### WRITTEN TASK:
Decide whether each statement below agrees with the Amazon–Grubhub forum thread. For each, answer yes or no and quote the words from the thread that settle it.
1. Rickos69 reports that Grubhub has already deactivated their account.
2. Nats121 says Grubhub can go hours without sending offers and then sign the driver out.
3. Grubhubflub states that Amazon Prime members get free delivery from GrubHub for two years.

### DOCUMENT EXTRACT:
# Amazon- Grubhub



## Lets_Eat (Oct 11, 2016)




----------



## Grubhubflub (Jun 16, 2018)

Fukking awesome!!!


----------



## Uberdriver2710 (Jul 15, 2015)

I hope things work out. I haven't worked GH, in months.


----------



## Rickos69 (Nov 8, 2018)

Uberdriver2710 said:


> I hope things work out. I haven't worked GH, in months.


Last January for me.
It looks like they haven't deactivated me yet.


----------



## Nats121 (Jul 19, 2017)

I love it when GH goes hours without sending me any offers and then signs me out because "we haven't heard from you in a while". 

What am I supposed to do, call in once an hour and report that I'm still available?


----------



## rideshareapphero (Mar 30, 2018)

I hope they come in and change the grubhub system of dispatching orders to divers after the customer just placed the order among other things.


----------



## MHR (Jul 23, 2017)

Amazon is also offering GrubHub+ free (for a year) for its prime members.

I don't know if that means you get it free every year you're a prime member or what.


----------



## Grubhubflub (Jun 16, 2018)

MHR said:


> Amazon is also offering GrubHub+ free (for a year) for its prime members.
> 
> I don't know if that means you get it free every year you're a prime member or what.


Yep, Amazon Prime members get free delivery from GrubHub for one year.


----------



## ThrowInTheTowel (Apr 10, 2018)

### EXTRACTED MATERIAL:
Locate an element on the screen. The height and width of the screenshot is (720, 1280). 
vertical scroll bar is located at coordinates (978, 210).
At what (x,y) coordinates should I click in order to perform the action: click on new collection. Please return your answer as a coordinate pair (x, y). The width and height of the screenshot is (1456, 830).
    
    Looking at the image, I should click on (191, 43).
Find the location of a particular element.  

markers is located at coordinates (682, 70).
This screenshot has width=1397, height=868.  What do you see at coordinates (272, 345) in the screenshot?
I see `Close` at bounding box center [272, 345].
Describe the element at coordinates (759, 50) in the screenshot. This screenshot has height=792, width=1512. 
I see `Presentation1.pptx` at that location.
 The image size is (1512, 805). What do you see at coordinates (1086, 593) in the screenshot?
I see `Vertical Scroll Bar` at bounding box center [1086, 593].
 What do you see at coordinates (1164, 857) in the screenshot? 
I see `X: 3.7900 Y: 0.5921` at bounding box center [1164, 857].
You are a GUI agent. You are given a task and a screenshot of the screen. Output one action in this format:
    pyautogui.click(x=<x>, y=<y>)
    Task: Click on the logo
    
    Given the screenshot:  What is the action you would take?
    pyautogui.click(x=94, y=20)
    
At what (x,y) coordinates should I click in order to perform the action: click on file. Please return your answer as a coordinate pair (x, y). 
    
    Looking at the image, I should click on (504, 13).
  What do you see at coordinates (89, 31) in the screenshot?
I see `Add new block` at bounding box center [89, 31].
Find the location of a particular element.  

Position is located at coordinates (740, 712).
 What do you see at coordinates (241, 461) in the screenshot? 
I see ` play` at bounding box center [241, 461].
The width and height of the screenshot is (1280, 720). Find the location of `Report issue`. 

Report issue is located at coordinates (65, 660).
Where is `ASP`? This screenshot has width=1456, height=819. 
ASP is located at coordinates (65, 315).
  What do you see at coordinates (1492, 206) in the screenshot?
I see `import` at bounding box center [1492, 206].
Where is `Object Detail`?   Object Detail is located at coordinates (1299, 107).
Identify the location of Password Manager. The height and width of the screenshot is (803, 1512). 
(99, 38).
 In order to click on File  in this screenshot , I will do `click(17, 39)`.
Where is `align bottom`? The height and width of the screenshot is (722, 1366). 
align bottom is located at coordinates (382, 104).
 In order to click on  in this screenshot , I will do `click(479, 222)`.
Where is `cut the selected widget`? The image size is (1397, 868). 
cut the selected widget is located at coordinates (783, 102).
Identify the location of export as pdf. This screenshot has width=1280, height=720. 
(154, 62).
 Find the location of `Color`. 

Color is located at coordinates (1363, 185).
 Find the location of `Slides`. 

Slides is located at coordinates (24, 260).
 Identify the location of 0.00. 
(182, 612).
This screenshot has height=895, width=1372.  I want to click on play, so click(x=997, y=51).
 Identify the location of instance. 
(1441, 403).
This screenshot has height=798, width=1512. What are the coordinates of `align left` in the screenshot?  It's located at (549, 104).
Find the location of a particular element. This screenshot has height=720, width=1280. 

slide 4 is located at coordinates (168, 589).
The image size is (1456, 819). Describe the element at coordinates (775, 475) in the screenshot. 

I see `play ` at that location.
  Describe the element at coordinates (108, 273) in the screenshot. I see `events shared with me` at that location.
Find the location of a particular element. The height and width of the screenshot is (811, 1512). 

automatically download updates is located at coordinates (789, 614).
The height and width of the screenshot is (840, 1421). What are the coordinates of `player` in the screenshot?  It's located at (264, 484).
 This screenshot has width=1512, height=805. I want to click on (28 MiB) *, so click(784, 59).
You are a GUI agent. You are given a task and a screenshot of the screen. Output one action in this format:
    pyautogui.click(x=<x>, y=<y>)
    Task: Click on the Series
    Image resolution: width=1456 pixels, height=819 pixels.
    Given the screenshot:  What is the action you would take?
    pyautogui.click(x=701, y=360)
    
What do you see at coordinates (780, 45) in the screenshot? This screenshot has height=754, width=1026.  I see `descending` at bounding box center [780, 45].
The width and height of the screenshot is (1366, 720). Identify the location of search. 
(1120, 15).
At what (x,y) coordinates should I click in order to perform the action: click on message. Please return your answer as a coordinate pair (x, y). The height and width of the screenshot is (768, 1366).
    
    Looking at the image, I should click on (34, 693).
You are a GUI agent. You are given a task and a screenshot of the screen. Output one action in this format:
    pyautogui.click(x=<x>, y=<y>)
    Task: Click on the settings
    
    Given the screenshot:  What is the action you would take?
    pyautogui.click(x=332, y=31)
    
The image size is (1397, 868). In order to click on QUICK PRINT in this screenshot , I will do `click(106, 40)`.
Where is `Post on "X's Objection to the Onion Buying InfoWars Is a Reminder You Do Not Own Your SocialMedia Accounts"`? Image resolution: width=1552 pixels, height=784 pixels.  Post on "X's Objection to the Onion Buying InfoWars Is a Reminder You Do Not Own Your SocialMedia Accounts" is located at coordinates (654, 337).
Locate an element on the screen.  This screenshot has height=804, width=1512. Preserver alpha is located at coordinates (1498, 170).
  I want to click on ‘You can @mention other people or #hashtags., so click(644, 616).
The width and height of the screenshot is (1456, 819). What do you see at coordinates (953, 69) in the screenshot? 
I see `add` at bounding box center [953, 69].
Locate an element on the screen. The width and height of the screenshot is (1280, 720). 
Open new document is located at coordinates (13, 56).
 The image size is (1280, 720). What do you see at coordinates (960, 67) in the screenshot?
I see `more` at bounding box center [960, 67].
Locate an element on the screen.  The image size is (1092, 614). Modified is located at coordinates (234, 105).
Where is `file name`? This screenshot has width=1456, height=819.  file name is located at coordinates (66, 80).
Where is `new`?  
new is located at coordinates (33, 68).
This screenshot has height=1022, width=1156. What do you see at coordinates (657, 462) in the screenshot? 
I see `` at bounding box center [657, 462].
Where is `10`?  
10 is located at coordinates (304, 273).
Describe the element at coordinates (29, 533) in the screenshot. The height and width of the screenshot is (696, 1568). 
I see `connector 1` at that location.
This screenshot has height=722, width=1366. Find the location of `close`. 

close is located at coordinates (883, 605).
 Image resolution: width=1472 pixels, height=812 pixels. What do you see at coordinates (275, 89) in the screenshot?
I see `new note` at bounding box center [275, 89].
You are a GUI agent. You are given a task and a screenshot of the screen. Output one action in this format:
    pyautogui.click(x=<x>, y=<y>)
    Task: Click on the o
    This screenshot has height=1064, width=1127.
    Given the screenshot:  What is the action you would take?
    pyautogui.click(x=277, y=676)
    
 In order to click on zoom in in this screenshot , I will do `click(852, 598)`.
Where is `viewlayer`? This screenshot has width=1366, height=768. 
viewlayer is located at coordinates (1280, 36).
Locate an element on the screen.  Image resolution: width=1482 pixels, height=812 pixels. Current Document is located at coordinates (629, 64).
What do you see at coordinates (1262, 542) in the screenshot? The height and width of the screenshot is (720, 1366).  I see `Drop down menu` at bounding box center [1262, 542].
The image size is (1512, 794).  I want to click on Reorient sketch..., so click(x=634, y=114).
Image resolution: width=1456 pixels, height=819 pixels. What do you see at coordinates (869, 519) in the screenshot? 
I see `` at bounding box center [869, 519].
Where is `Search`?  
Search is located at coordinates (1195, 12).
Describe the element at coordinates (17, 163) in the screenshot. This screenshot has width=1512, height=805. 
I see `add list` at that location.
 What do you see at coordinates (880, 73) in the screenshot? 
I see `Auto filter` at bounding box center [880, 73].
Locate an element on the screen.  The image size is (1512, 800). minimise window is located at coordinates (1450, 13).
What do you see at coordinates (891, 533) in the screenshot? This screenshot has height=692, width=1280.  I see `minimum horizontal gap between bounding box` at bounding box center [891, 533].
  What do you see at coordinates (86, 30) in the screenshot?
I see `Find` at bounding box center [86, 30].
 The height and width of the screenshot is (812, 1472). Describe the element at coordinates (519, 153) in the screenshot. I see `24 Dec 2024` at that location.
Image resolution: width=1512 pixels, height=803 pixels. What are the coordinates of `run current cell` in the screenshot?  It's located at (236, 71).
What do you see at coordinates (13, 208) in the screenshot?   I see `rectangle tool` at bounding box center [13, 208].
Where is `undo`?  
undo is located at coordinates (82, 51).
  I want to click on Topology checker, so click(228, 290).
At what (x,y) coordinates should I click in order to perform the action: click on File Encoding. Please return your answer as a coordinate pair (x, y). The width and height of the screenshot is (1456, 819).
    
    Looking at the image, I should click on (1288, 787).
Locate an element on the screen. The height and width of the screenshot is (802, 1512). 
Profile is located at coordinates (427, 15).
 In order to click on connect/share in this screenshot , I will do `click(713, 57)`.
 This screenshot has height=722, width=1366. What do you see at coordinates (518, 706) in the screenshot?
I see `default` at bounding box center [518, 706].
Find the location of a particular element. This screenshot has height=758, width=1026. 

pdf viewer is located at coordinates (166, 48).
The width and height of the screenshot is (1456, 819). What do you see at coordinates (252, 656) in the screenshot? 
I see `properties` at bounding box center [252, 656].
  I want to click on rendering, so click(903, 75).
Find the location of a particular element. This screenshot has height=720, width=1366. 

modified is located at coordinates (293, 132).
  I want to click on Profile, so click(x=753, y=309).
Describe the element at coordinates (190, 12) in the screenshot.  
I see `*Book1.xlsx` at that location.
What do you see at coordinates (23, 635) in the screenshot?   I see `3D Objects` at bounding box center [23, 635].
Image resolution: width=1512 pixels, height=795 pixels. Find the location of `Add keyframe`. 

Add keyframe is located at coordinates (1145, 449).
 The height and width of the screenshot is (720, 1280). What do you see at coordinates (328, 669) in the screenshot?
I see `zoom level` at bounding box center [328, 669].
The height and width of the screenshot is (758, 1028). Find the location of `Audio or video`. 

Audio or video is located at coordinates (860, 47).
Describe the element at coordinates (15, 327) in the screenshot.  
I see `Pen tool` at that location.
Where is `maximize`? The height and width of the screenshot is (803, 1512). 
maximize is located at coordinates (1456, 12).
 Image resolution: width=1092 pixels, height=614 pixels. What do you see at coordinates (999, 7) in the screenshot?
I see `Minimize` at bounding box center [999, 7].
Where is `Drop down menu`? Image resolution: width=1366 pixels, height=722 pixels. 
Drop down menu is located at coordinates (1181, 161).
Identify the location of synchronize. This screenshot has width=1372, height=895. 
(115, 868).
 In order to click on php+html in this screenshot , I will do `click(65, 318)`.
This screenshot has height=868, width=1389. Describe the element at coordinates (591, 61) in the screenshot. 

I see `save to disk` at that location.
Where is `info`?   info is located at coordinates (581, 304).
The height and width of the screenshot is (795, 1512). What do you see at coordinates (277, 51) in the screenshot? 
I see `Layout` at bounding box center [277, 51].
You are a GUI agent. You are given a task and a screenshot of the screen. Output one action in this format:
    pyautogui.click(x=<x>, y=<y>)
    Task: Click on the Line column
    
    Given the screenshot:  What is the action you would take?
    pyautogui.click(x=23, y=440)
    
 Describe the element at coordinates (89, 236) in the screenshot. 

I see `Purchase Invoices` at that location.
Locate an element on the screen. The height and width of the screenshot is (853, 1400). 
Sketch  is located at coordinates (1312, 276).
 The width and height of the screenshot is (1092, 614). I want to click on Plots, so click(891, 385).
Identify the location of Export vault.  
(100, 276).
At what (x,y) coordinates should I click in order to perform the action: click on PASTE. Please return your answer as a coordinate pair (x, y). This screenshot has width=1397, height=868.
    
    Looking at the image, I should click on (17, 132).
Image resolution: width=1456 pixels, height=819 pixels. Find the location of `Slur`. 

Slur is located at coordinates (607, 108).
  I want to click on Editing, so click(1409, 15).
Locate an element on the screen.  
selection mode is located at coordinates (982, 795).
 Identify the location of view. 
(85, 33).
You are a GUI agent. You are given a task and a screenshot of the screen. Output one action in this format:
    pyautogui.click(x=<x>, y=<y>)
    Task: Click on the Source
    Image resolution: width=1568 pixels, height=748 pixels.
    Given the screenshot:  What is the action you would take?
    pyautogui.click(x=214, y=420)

### SOLUTION FOR THIS EXERCISE:
1. No: "It looks like they haven't deactivated me yet."
2. Yes: "I love it when GH goes hours without sending me any offers and then signs me out"
3. No: "Yep, Amazon Prime members get free delivery from GrubHub for one year."